Top of DATA EXCERPTS

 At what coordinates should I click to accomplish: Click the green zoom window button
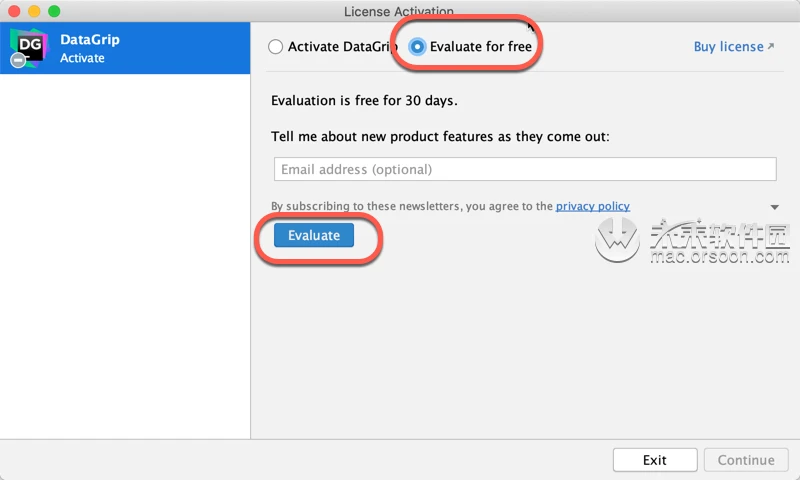(x=54, y=11)
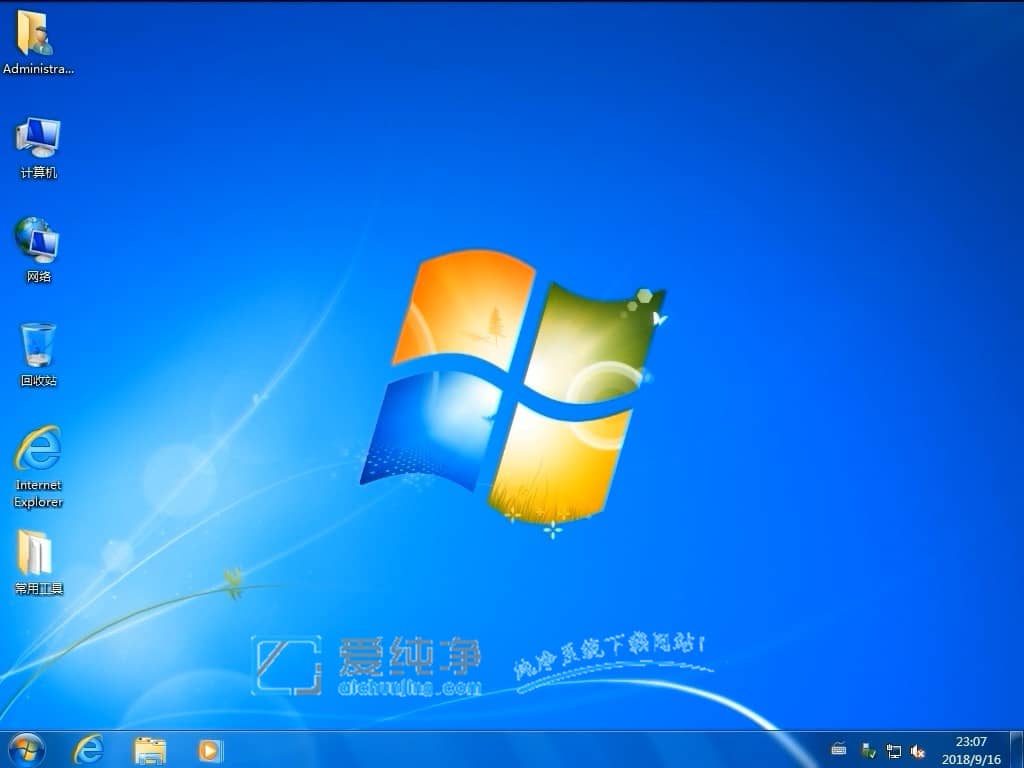The height and width of the screenshot is (768, 1024).
Task: Show the desktop with the taskbar corner button
Action: (1019, 751)
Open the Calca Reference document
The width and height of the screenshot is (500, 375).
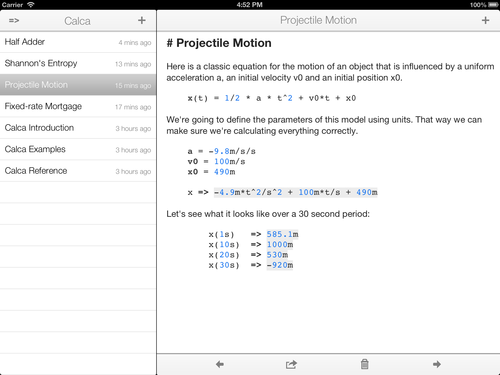(x=78, y=171)
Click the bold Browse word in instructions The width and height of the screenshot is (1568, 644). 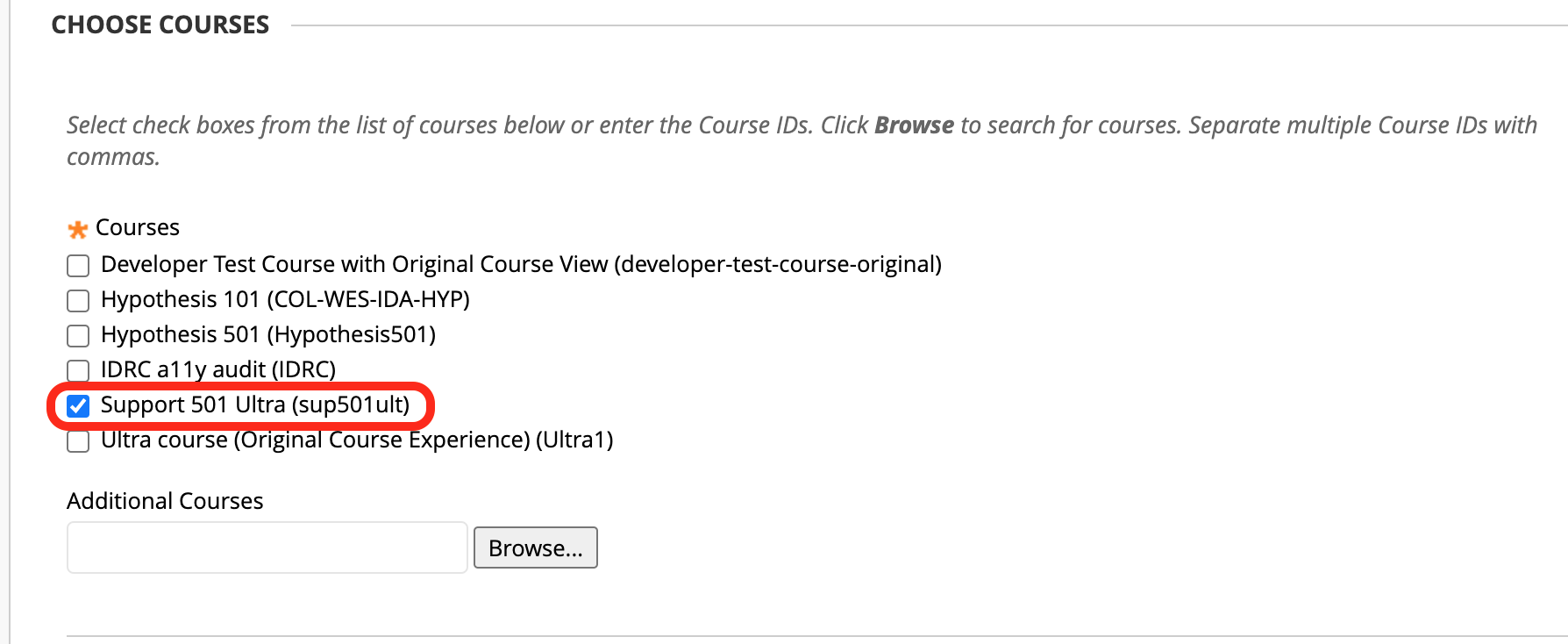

Bottom of DATA EXCERPTS

The listing must be repeated word for word, and none of its pictures may appear in the copy.

 At what coordinates should I click to accomplish: Click the green zoom window button
(x=54, y=11)
The height and width of the screenshot is (768, 1024).
Task: Show the desktop with the taskbar corner button
Action: (1019, 751)
Open the Calca Reference document
The width and height of the screenshot is (500, 375).
(x=78, y=171)
Click the bold Browse word in instructions The width and height of the screenshot is (1568, 644). 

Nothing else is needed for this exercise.